• Page excerpt
◇ ◇ ◇ ◇

Earlier this month, I returned to Columbus, Ohio to celebrate the life of an uncle who passed away. He was a husband, father, and grandfather, but to me, he was always my “Weird Uncle Doug.” The story goes that once when I was little, I referred to him as weird. My family thought this was hilarious and so the nickname stuck. I always appreciated Doug’s ability to be silly and sense of humor, so if this is “weirdness,” then it’s an honor that I hope I can continue. Doug had received a lung transplant in 2012 and gracefully battled complications with pulmonary fibrosis until his recent passing
I really can’t remember the last time I visited Ohio. It must have been when my grandpa passed away. My folks, Ohio state grads, grew up in Cuyahoga Falls near Akron, Ohio and we visited both sets of grandparents often. Many others in my family also graduated from OSU and I think I always knew what a buckeye was. A real buckeye, not just one of those peanut butter candy ones.
One of my earliest memories from Ohio includes collecting buckeyes from the sidewalks on walks to the park with my grandparents. I always thought Ohio was beautiful. I remember riding a train along the Cuyahoga Valley Scenic Railroad, hiking around Brandywine Falls, and walking along the Beaver Marsh Boardwalk in the Cuyahoga National Park. My grandparents were avid hikers and never went anywhere without their walking sticks. They kept the walking sticks in a tall, circular holder in their porch. It’s funny what you never forget.
My grandpa Roger was a retired engineer for Firestone Tires and an extremely organized man. My folks would giggle about how he had particular way about doing everything. We could always identify gifts he wrapped, because they were reinforced with many layers of tape. My grandma was organized, too. Like many who lived during the Great Depression Era, her storage spaces contained boxes of boxes and bags of bags, twist ties, and used wrapping paper. My mom also inherited the desire to make order from her surroundings in a way that I’ll never understand. While every object in her kitchen cupboards had a specific place, mine are intentionally jumbled and that’s the way I like it.
Of all of the loved ones in my life who’ve passed away, my grandpa Roger is he only one who spoke to me in a dream. As a grade schooler, I found this very alarming. We had a whole conversation in which he told he couldn’t come back, but not to worry because he was doing just fine. The others make occasional appearances but never say anything.
It was good to be back in Ohio, but it was hard to be back. I reconnected with some of my relatives and my dog-cousin Nicholas.

◇ ◇ ◇ ◇

• Records for the task
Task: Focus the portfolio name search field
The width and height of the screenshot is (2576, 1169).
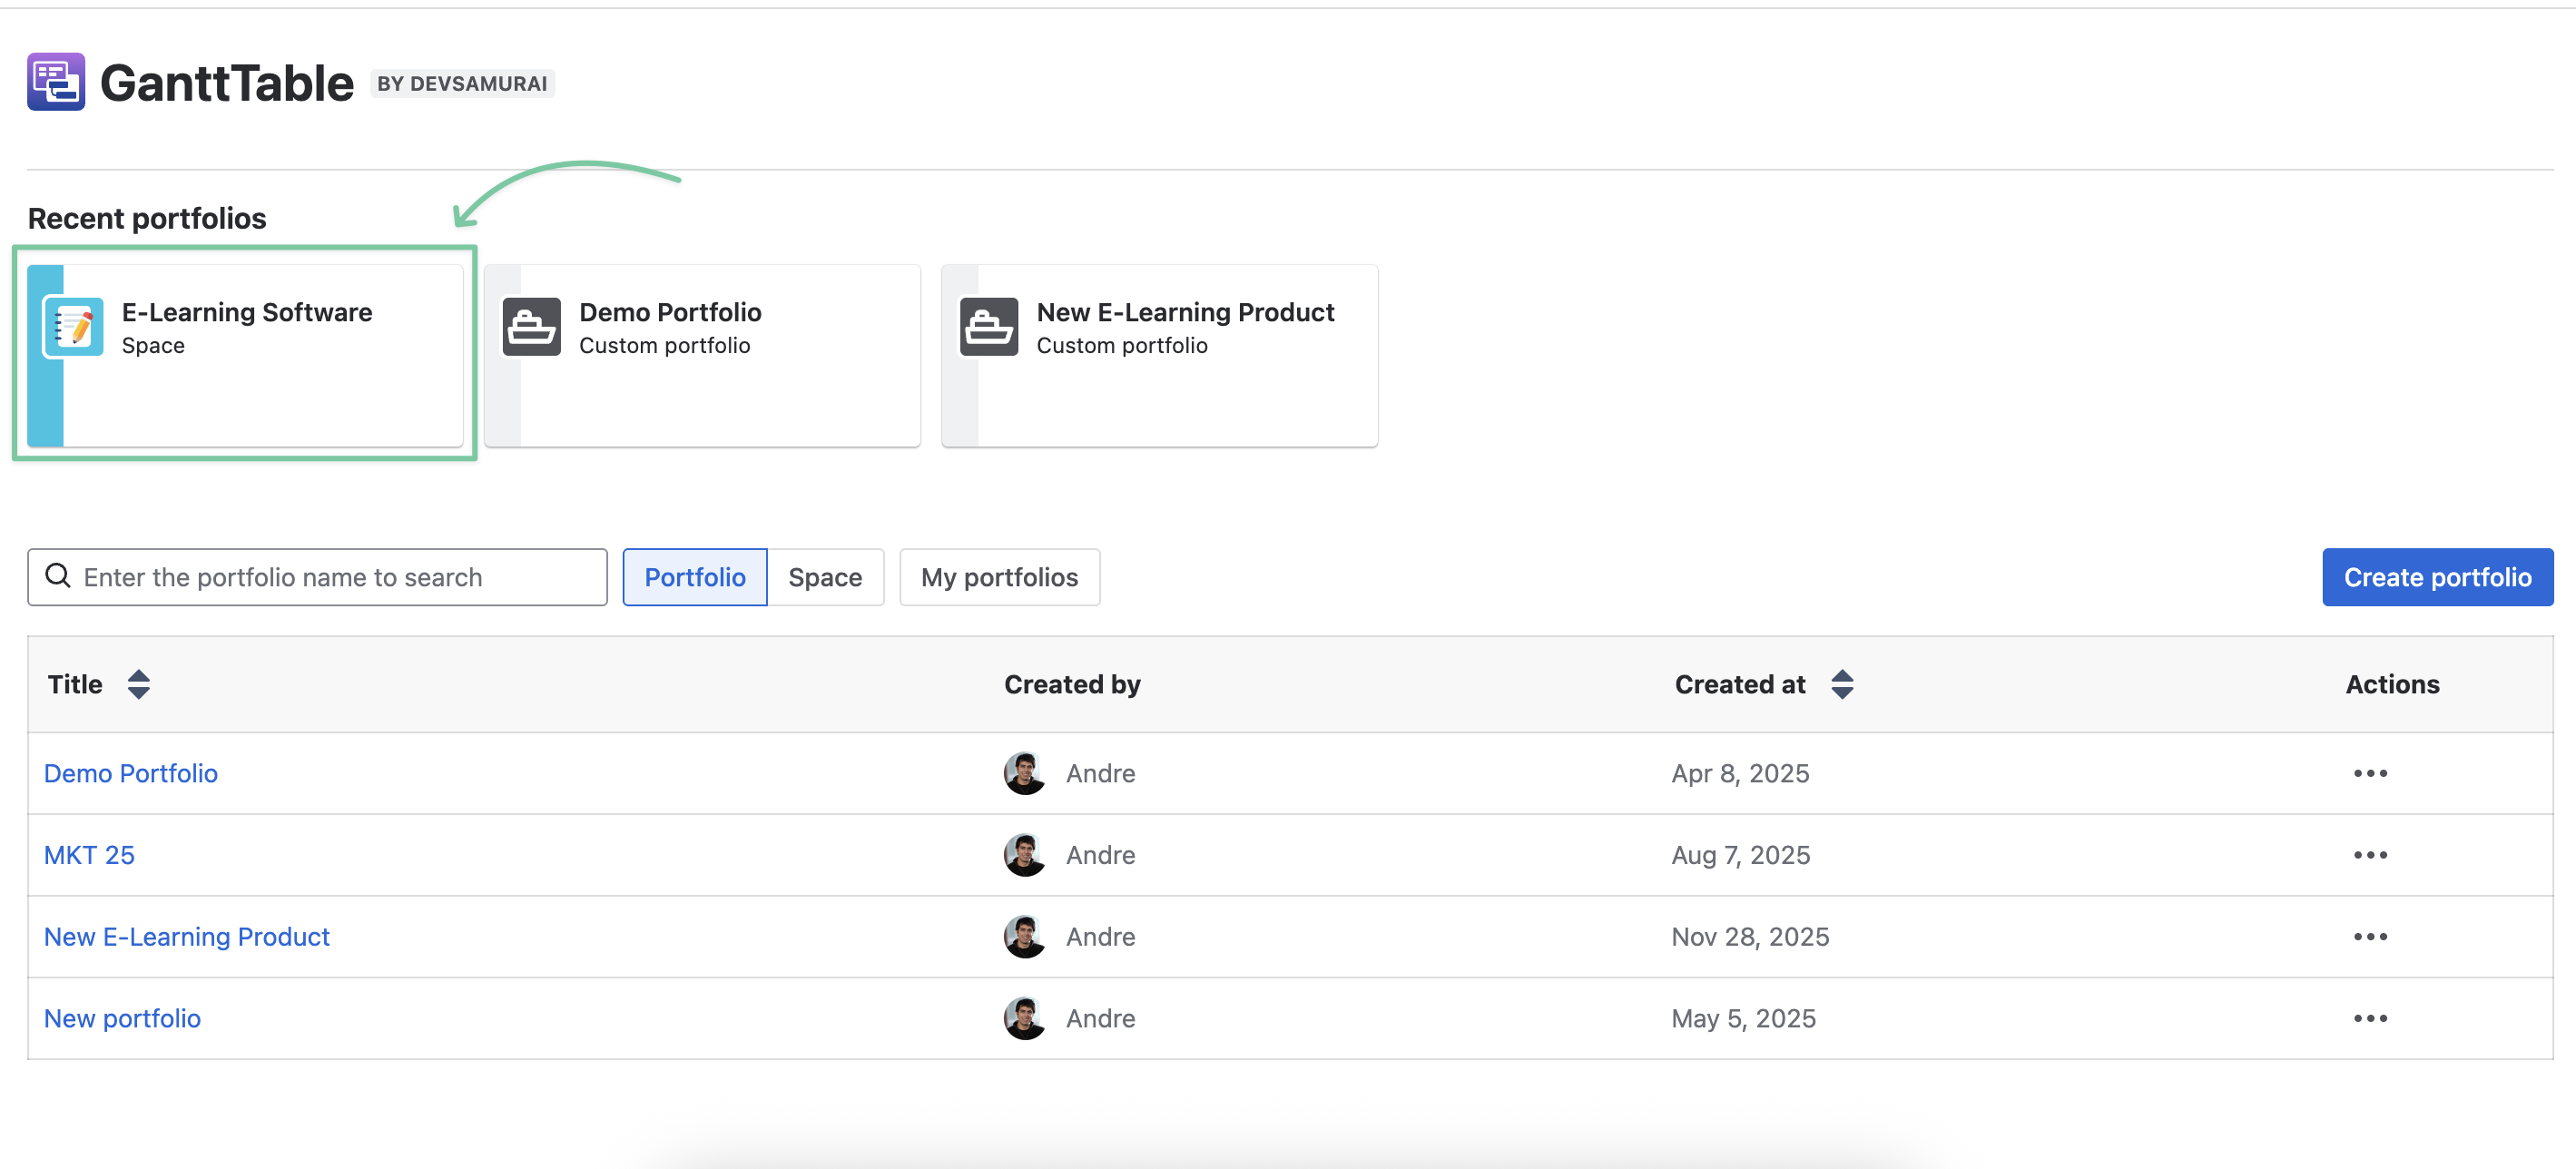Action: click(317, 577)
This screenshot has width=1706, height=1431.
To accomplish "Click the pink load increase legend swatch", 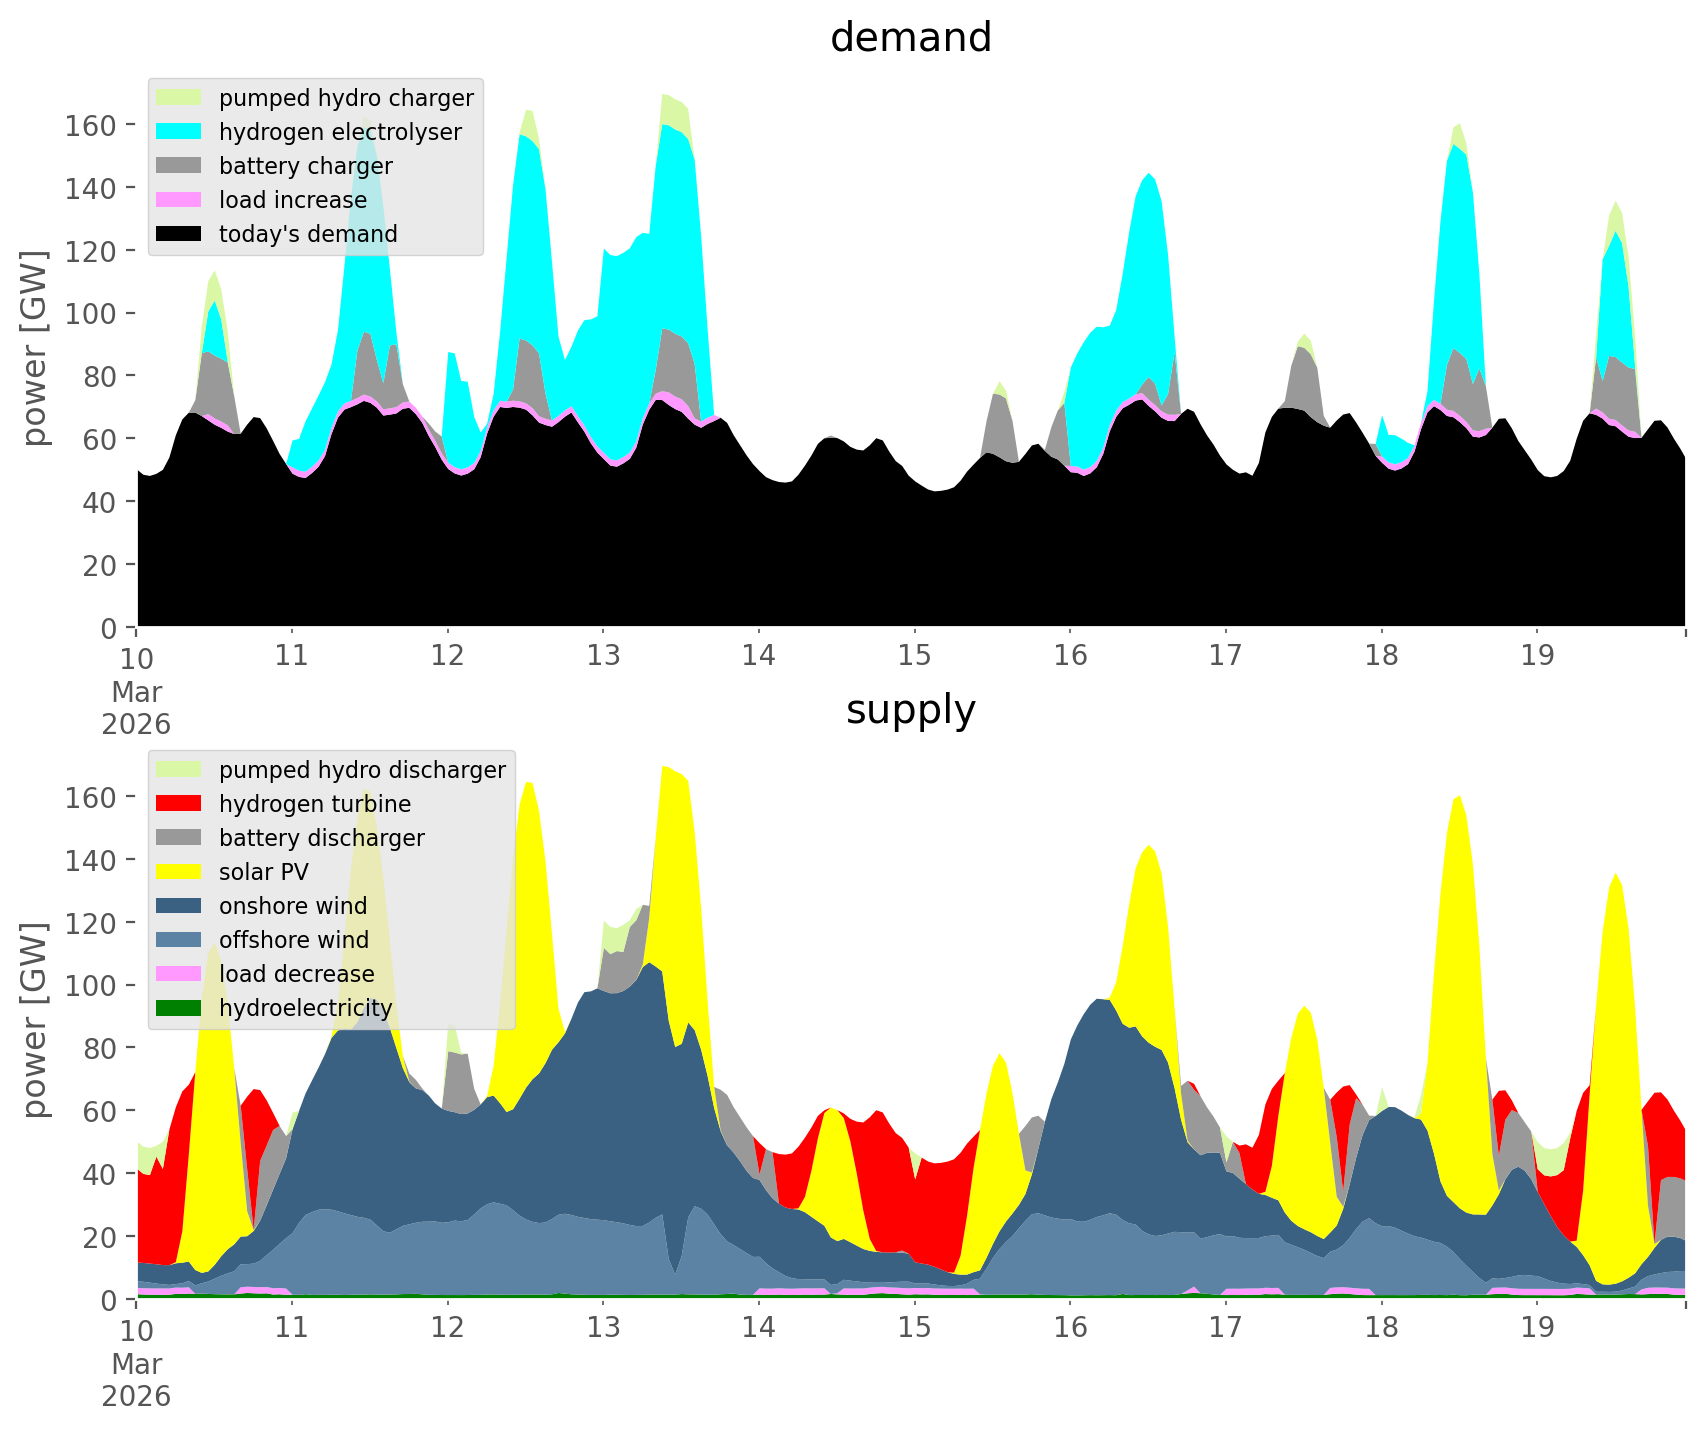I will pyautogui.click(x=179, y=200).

◇ ◇ ◇ ◇

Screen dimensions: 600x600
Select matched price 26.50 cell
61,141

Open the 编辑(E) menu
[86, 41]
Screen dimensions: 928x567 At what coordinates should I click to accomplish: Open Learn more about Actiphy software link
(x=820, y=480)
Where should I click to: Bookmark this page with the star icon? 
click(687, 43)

◇ ◇ ◇ ◇

• What to do
A. Return the part of the piece about visiting Ohio starting at "My grandpa Roger was" and ending at "way I like it.", word for word.
B. Output as a JSON list of strings the lines of the entries starting at the line that contains "Where should I" and ending at the line that contains "click(687, 43)", one string per line, with blank lines left out.
The piece about visiting Ohio has nothing to do with the entries.

• Answers given
A.
My grandpa Roger was a retired engineer for Firestone Tires and an extremely organized man. My folks would giggle about how he had particular way about doing everything. We could always identify gifts he wrapped, because they were reinforced with many layers of tape. My grandma was organized, too. Like many who lived during the Great Depression Era, her storage spaces contained boxes of boxes and bags of bags, twist ties, and used wrapping paper. My mom also inherited the desire to make order from her surroundings in a way that I’ll never understand. While every object in her kitchen cupboards had a specific place, mine are intentionally jumbled and that’s the way I like it.

B.
[
  "Where should I click to: Bookmark this page with the star icon? ",
  "click(687, 43)"
]